(Stored records)
BEGIN

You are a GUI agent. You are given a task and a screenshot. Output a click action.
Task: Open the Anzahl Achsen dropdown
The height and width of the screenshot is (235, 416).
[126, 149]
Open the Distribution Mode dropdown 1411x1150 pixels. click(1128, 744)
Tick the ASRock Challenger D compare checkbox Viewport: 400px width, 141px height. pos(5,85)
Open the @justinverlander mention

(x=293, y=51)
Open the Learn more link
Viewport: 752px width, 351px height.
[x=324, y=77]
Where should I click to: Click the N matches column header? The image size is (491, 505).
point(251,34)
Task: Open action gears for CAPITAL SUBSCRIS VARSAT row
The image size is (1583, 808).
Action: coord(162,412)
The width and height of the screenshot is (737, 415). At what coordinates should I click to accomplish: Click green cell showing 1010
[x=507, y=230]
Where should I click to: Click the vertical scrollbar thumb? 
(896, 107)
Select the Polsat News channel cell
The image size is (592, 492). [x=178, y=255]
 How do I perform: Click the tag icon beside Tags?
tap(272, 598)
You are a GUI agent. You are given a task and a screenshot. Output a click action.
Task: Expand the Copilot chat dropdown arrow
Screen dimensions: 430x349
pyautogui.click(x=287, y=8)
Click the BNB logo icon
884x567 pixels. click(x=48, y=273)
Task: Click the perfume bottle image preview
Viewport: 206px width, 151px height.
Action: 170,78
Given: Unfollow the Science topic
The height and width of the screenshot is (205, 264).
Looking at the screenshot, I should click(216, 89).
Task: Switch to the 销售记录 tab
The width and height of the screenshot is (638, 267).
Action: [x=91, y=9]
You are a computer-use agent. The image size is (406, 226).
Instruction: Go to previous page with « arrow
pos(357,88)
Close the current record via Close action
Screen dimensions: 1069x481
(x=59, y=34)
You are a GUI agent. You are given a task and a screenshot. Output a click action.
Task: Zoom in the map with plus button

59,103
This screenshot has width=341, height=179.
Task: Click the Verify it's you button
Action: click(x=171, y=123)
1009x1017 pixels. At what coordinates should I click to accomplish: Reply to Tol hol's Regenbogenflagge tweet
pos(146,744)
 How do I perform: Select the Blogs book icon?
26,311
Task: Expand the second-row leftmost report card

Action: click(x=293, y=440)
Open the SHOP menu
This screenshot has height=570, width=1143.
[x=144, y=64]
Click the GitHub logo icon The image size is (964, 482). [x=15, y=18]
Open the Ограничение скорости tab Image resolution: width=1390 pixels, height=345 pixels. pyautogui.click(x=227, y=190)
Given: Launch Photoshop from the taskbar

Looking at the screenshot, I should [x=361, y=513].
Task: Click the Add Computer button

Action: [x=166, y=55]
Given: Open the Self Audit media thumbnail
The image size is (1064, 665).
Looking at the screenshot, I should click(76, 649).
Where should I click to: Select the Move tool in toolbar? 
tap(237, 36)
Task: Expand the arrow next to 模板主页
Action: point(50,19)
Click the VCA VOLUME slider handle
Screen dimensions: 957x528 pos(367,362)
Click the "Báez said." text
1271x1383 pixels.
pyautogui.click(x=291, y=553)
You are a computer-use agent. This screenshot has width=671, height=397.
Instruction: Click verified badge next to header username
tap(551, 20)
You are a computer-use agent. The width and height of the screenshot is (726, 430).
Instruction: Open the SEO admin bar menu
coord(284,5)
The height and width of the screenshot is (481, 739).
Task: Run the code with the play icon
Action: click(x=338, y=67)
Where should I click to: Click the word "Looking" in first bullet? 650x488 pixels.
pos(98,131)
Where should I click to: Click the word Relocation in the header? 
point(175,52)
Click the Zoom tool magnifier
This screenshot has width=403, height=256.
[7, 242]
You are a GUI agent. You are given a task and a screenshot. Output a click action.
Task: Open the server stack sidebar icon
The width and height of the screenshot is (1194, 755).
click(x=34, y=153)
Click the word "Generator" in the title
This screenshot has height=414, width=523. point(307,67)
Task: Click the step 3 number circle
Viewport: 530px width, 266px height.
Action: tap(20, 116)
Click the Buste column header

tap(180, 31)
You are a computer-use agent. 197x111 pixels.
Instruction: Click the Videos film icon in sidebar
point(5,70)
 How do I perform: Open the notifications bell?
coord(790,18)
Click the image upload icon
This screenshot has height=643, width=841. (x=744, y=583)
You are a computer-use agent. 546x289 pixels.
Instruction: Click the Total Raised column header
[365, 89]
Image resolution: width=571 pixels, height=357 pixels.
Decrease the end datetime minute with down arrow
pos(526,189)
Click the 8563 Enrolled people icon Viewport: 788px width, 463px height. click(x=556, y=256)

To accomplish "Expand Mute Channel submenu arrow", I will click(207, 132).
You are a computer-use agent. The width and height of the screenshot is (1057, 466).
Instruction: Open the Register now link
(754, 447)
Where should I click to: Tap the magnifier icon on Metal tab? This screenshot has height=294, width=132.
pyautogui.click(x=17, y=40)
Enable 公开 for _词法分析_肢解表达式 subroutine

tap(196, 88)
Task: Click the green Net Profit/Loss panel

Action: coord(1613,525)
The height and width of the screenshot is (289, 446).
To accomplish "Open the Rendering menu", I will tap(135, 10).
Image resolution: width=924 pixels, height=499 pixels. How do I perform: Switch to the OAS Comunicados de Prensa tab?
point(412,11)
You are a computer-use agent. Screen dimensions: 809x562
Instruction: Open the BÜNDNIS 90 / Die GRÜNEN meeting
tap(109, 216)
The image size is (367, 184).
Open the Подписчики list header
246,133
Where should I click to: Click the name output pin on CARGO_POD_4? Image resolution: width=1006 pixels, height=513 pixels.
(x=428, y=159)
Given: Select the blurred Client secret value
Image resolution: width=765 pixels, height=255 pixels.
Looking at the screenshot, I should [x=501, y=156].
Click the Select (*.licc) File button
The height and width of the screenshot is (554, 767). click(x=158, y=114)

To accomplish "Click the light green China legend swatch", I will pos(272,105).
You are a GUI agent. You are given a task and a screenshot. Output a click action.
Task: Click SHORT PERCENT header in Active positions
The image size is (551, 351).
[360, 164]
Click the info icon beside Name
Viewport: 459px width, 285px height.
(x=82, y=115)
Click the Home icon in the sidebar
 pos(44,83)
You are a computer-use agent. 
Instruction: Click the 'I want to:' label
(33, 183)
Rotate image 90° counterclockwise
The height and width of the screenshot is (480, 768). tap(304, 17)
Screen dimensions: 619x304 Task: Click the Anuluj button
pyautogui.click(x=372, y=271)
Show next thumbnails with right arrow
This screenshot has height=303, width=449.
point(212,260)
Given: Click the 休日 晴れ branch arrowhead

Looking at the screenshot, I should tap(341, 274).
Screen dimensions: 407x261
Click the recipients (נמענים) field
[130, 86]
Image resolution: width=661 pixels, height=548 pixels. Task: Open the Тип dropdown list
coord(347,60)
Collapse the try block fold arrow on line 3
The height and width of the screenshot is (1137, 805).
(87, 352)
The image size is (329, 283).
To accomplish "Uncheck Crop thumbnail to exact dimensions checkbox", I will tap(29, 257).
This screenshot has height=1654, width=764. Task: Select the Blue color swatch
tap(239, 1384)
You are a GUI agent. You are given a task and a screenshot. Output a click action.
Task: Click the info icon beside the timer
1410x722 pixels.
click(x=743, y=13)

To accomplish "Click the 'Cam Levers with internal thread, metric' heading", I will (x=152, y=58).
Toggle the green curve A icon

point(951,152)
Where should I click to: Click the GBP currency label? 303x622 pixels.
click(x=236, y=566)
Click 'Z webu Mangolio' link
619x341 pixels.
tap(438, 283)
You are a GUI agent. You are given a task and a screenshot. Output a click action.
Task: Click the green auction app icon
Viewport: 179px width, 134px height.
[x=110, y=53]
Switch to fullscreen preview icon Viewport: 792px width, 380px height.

END

*TASK DESCRIPTION*: Across all the entries above, how many lines hold the word "info"? Answer with the number only.

*FINISHED EXERCISE*: 2